Work to be completed:
Among the records below, find the lines with the word "element" and copy them.

*** Opening of Data records ***

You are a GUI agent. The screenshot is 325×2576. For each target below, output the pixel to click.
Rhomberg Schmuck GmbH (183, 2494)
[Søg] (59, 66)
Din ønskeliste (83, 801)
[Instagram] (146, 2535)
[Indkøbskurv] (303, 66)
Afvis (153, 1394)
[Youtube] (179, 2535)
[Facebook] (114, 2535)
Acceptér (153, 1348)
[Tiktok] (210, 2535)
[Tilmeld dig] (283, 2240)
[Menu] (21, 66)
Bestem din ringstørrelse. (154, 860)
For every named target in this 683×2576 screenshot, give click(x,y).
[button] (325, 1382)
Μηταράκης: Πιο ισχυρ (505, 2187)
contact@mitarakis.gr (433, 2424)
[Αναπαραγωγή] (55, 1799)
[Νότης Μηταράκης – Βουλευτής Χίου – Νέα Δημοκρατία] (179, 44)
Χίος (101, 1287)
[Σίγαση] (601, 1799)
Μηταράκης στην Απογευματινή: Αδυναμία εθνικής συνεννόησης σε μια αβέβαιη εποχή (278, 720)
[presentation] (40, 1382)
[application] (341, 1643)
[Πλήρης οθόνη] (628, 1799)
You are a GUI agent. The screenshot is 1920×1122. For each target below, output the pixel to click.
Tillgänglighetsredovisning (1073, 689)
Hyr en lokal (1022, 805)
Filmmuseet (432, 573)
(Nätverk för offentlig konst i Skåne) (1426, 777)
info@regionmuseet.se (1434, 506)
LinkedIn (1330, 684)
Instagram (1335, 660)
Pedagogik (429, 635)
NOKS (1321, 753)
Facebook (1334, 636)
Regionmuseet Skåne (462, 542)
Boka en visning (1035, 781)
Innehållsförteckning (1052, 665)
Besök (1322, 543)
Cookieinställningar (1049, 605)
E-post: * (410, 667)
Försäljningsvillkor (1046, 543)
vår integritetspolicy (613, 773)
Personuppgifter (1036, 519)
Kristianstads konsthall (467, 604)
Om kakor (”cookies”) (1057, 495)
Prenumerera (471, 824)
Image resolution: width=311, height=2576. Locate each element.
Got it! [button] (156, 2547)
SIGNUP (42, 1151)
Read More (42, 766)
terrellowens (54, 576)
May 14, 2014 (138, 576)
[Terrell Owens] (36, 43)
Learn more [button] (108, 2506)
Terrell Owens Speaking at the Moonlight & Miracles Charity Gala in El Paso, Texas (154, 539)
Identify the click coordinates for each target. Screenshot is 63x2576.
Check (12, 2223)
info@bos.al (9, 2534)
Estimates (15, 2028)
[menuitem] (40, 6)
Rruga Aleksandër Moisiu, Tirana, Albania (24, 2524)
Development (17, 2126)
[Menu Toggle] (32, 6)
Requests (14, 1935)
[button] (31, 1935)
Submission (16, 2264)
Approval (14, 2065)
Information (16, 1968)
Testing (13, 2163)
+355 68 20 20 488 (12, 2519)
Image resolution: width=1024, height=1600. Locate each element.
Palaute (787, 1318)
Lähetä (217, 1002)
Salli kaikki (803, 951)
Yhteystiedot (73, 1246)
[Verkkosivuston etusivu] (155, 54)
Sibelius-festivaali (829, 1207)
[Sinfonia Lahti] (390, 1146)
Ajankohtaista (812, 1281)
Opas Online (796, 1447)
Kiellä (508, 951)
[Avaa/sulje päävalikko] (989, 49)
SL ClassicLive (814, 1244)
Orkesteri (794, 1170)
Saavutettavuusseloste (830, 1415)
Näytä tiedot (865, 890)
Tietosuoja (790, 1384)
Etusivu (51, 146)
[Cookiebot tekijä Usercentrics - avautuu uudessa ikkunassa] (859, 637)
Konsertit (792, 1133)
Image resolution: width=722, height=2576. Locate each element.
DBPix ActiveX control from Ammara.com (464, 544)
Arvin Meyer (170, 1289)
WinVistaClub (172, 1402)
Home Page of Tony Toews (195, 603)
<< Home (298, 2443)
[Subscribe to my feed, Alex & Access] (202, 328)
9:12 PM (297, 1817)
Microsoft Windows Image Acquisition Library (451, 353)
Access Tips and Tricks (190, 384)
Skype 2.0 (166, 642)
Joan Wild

*** Close of Data records ***

Answer area:
Image resolution: width=311, height=2576. Locate each element.
Image resolution: width=1024, height=1600. Locate each element.
Image resolution: width=722, height=2576. Locate each element.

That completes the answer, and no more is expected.